Ten months later the patient’s vision remained 20/20 with normal colour vision in both eyes. Her symptom of glare in both eyes had resolved. The RPE changes in the retina were unchanged and visual field testing showed some improvement of the paracentral scotoma (Fig 2, lower).


Hydroxychloroquine retinopathy is a rare condition characterised by bull’s eye maculopathy or pigmentary changes in the macula, corresponding scotomas on visual field testing, and irreversible signs and symptoms once hydroxychloroquine is stopped.2-5 Cases of preretinopathy have been described in which visual field defects were elicited using a red test object but not a white test object on Humphrey perimetry.2 3 All cases of preretinopathy completely resolved after the discontinuation of hydroxychloroquine.2 Five cases of true hydroxychloroquine retinopathy reported in the literature demonstrated that discontinuation of hydroxychloroquine resulted in stabilisation but not resolution of the retinopathy.2-4 Unlike the other reported cases of true hydroxychloroquine retinopathy, our patient had some resolution of visual field loss.

Much controversy exists as to whether the daily or cumulative dose of hydroxychloroquine contributes the greater risk for retinopathy.

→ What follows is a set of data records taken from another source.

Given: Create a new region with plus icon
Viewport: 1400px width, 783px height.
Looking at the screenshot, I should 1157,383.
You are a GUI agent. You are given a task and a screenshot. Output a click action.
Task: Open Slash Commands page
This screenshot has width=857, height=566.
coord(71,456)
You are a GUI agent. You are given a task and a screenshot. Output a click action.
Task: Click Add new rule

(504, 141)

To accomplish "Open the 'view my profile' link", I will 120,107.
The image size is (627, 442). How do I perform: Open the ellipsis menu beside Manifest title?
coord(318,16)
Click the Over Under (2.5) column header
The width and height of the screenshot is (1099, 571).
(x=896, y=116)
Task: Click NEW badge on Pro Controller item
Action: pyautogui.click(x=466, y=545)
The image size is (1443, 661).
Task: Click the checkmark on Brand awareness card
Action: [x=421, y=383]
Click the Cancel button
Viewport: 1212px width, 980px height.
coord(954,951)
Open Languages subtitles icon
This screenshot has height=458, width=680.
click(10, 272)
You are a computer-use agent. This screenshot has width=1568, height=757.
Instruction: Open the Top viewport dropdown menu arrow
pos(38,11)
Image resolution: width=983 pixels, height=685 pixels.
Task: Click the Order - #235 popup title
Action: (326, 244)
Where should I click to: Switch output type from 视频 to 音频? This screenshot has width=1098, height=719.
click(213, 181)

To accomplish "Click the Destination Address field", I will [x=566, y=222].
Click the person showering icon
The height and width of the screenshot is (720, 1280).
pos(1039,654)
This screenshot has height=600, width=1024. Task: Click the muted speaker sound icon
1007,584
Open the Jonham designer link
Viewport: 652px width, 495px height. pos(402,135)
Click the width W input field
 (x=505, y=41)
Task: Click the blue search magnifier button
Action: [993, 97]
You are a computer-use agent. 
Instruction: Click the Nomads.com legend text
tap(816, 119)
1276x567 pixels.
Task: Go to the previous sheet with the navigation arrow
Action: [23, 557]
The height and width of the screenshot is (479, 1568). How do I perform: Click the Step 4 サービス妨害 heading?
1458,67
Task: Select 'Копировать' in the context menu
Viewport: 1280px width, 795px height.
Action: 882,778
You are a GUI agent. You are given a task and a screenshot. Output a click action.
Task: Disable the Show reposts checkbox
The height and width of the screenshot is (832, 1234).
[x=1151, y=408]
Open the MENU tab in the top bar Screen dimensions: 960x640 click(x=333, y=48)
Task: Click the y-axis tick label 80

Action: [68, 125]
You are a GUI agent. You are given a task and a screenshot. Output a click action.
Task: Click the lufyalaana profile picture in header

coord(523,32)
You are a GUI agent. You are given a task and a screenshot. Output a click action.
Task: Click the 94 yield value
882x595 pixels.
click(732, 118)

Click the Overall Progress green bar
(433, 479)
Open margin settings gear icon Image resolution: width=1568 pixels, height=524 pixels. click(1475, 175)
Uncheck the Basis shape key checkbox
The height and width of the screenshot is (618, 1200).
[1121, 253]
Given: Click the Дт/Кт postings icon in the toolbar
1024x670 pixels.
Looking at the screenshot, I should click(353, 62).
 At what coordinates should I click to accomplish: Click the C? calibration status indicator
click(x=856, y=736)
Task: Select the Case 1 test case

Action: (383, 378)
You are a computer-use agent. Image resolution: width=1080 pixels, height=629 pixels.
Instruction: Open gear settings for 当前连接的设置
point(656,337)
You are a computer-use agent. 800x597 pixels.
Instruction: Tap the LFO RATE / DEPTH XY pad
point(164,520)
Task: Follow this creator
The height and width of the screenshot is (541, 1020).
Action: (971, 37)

While there have been reported cases of hydroxychloroquine toxicity at cumulative doses similar to our patient’s (1460 g over a 10 year period), these patients had (1) received chloroquine therapy before hydroxychloroquine therapy, (2) were treated with daily doses >400 mg/day, or (3) exceeded a daily dosage of 6.5 mg/kg of body weight/day.2 Our patient’s daily dose never exceeded 400 mg/day or 6.3 mg/kg of body weight/day. Her renal function was normal, thereby making the possibility of inadequate clearance of hydroxychloroquine unlikely.

Hydroxychloroquine may cause retinopathy when used in recommended doses over a long period of time. Since a threshold dose for retinal toxicity has not been established, careful screening examinations should be performed especially as the cumulative dose increases. Prompt cessation of hydroxychloroquine may result in stabilisation of maculopathy at a clinically benign stage.